Goal of the exercise:
Isolate every line in the data with the string "dropdown" and copy it.

__________

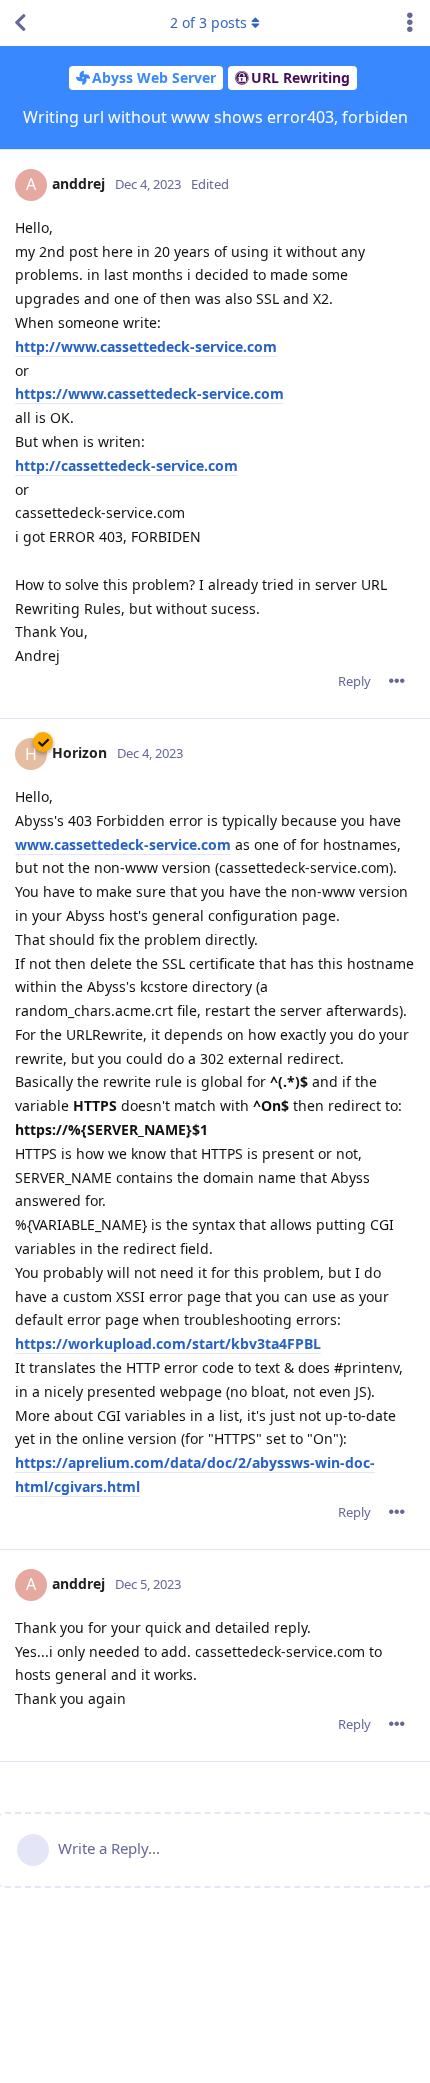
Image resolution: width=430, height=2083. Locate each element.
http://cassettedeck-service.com (126, 465)
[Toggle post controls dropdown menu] (397, 681)
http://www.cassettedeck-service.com (146, 346)
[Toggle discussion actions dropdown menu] (410, 23)
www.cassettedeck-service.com (123, 844)
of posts (208, 22)
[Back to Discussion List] (20, 23)
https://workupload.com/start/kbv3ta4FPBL (168, 1343)
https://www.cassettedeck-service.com (149, 393)
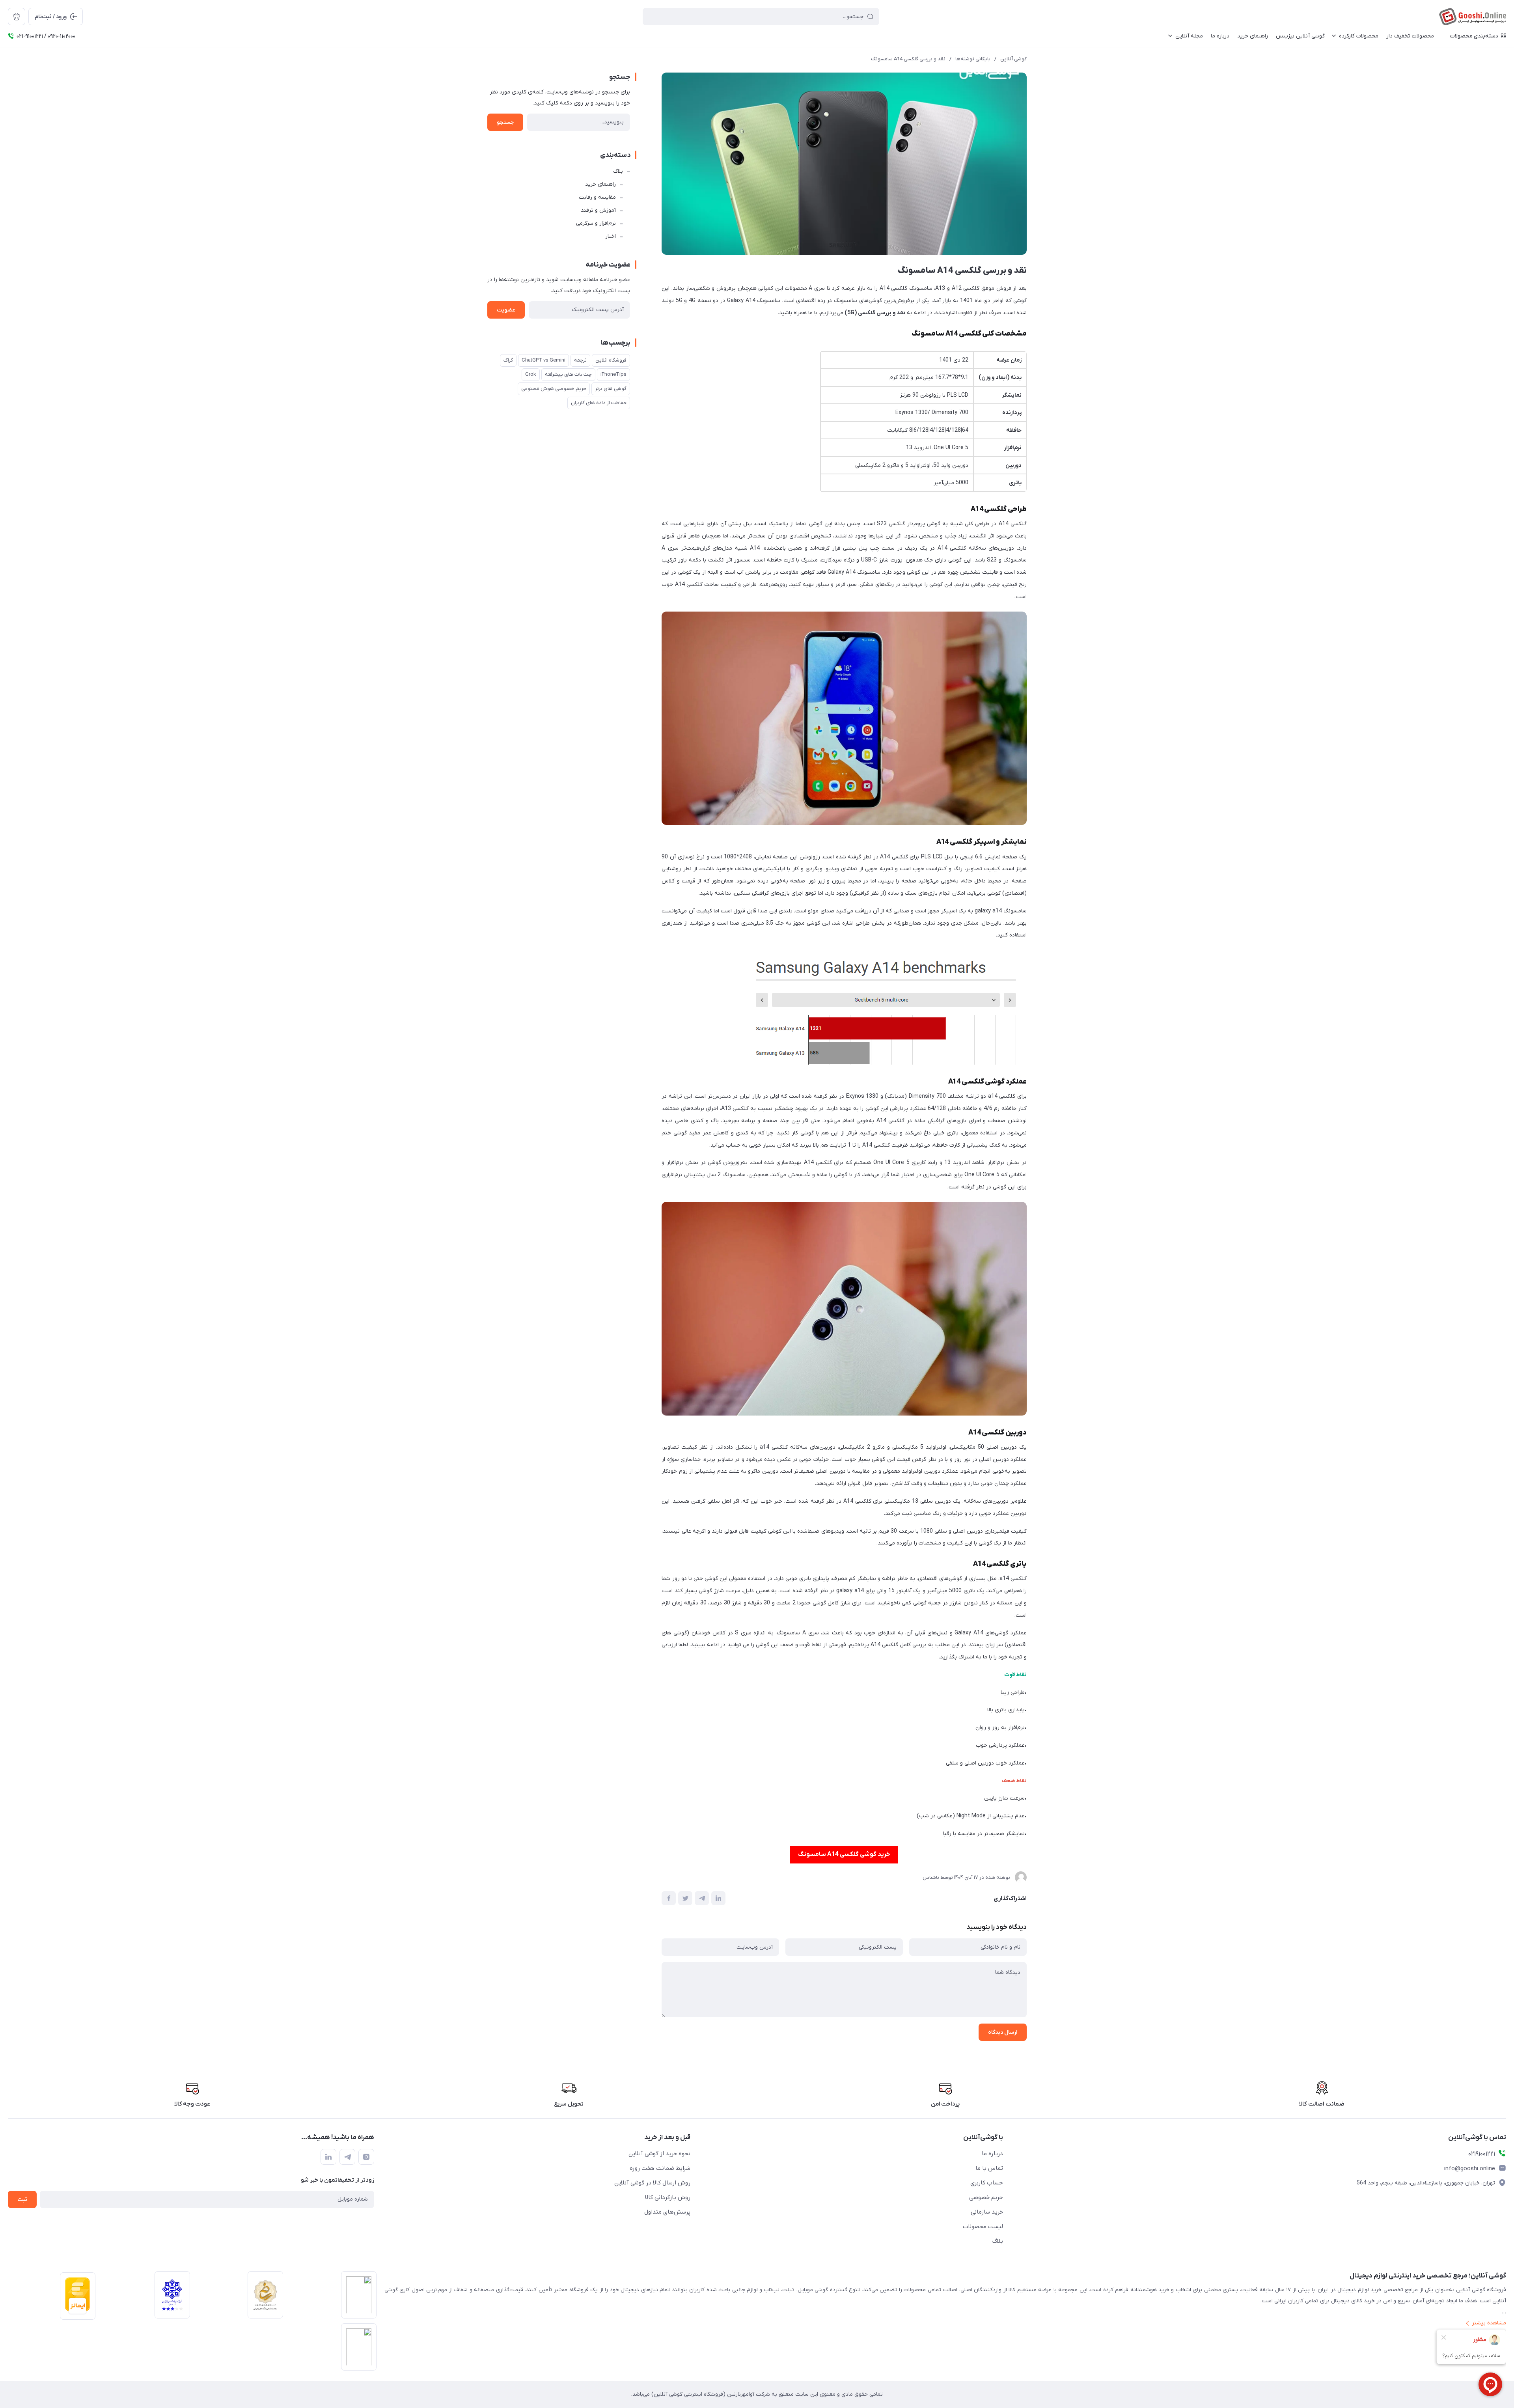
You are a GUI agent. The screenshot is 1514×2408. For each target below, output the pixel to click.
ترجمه (580, 360)
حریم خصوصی (986, 2197)
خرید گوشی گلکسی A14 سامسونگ (844, 1854)
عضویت (506, 310)
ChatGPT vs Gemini (543, 360)
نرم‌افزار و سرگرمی (596, 223)
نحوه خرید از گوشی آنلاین (659, 2154)
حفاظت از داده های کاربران (598, 402)
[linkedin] (328, 2157)
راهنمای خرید (600, 184)
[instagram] (366, 2157)
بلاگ (618, 171)
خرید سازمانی (987, 2212)
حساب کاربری (986, 2183)
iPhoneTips (613, 374)
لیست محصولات (983, 2227)
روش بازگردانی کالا (667, 2197)
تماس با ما (989, 2168)
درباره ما (992, 2154)
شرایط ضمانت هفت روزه (660, 2168)
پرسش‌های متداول (667, 2212)
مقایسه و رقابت (597, 197)
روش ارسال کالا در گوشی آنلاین (652, 2183)
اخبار (610, 236)
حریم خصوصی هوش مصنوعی (553, 388)
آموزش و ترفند (598, 210)
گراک (508, 360)
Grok (530, 374)
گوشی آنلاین (1013, 59)
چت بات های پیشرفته (568, 374)
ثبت (22, 2199)
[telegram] (347, 2157)
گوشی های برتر (610, 388)
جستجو (505, 122)
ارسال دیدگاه (1002, 2032)
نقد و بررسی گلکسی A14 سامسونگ (908, 59)
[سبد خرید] (16, 16)
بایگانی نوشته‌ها (972, 59)
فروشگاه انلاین (610, 360)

__________

Task result:
[Toggle post controls dropdown menu] (397, 681)
[Toggle discussion actions dropdown menu] (410, 23)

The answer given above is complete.